*GIVEN TASK:* Reproduce the rows below word for word, starting at the line that contains "the gender box" and continuing through the last row, with both ends included.

[Entries on target coordinates]
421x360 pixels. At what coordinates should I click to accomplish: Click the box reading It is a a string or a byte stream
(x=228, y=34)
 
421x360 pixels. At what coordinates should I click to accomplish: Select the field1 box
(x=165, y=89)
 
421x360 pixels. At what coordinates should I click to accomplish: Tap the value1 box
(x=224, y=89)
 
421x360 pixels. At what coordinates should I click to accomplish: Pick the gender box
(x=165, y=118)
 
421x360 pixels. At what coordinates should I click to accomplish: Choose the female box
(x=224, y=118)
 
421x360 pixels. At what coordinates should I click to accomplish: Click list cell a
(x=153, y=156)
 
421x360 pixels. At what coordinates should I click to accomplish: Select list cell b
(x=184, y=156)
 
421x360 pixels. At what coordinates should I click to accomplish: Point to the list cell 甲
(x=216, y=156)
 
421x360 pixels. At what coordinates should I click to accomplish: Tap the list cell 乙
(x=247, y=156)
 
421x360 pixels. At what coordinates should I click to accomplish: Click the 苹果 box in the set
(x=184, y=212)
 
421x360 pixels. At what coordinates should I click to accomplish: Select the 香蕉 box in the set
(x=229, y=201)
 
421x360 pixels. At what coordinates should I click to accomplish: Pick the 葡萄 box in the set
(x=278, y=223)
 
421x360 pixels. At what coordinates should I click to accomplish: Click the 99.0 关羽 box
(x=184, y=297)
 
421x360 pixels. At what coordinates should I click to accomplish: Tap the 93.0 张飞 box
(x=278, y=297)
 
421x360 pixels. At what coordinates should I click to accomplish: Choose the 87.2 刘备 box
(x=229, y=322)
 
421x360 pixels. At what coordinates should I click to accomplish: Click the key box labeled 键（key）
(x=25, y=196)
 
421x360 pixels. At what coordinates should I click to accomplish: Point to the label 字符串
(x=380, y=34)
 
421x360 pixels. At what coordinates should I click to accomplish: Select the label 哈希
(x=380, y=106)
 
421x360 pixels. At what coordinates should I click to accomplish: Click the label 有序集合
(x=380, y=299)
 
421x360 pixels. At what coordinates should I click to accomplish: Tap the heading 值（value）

*ANSWER IN FULL:*
421x360 pixels. At what coordinates should I click to accomplish: Pick the gender box
(x=165, y=118)
 
421x360 pixels. At what coordinates should I click to accomplish: Choose the female box
(x=224, y=118)
 
421x360 pixels. At what coordinates should I click to accomplish: Click list cell a
(x=153, y=156)
 
421x360 pixels. At what coordinates should I click to accomplish: Select list cell b
(x=184, y=156)
 
421x360 pixels. At what coordinates should I click to accomplish: Point to the list cell 甲
(x=216, y=156)
 
421x360 pixels. At what coordinates should I click to accomplish: Tap the list cell 乙
(x=247, y=156)
 
421x360 pixels. At what coordinates should I click to accomplish: Click the 苹果 box in the set
(x=184, y=212)
 
421x360 pixels. At what coordinates should I click to accomplish: Select the 香蕉 box in the set
(x=229, y=201)
 
421x360 pixels. At what coordinates should I click to accomplish: Pick the 葡萄 box in the set
(x=278, y=223)
 
421x360 pixels. At what coordinates should I click to accomplish: Click the 99.0 关羽 box
(x=184, y=297)
 
421x360 pixels. At what coordinates should I click to accomplish: Tap the 93.0 张飞 box
(x=278, y=297)
 
421x360 pixels. At what coordinates should I click to accomplish: Choose the 87.2 刘备 box
(x=229, y=322)
 
421x360 pixels. At what coordinates should I click to accomplish: Click the key box labeled 键（key）
(x=25, y=196)
 
421x360 pixels. At what coordinates should I click to accomplish: Point to the label 字符串
(x=380, y=34)
 
421x360 pixels. At what coordinates should I click to accomplish: Select the label 哈希
(x=380, y=106)
 
421x360 pixels. At what coordinates should I click to accomplish: Click the label 有序集合
(x=380, y=299)
 
421x360 pixels. At what coordinates should I click to accomplish: Tap the heading 值（value）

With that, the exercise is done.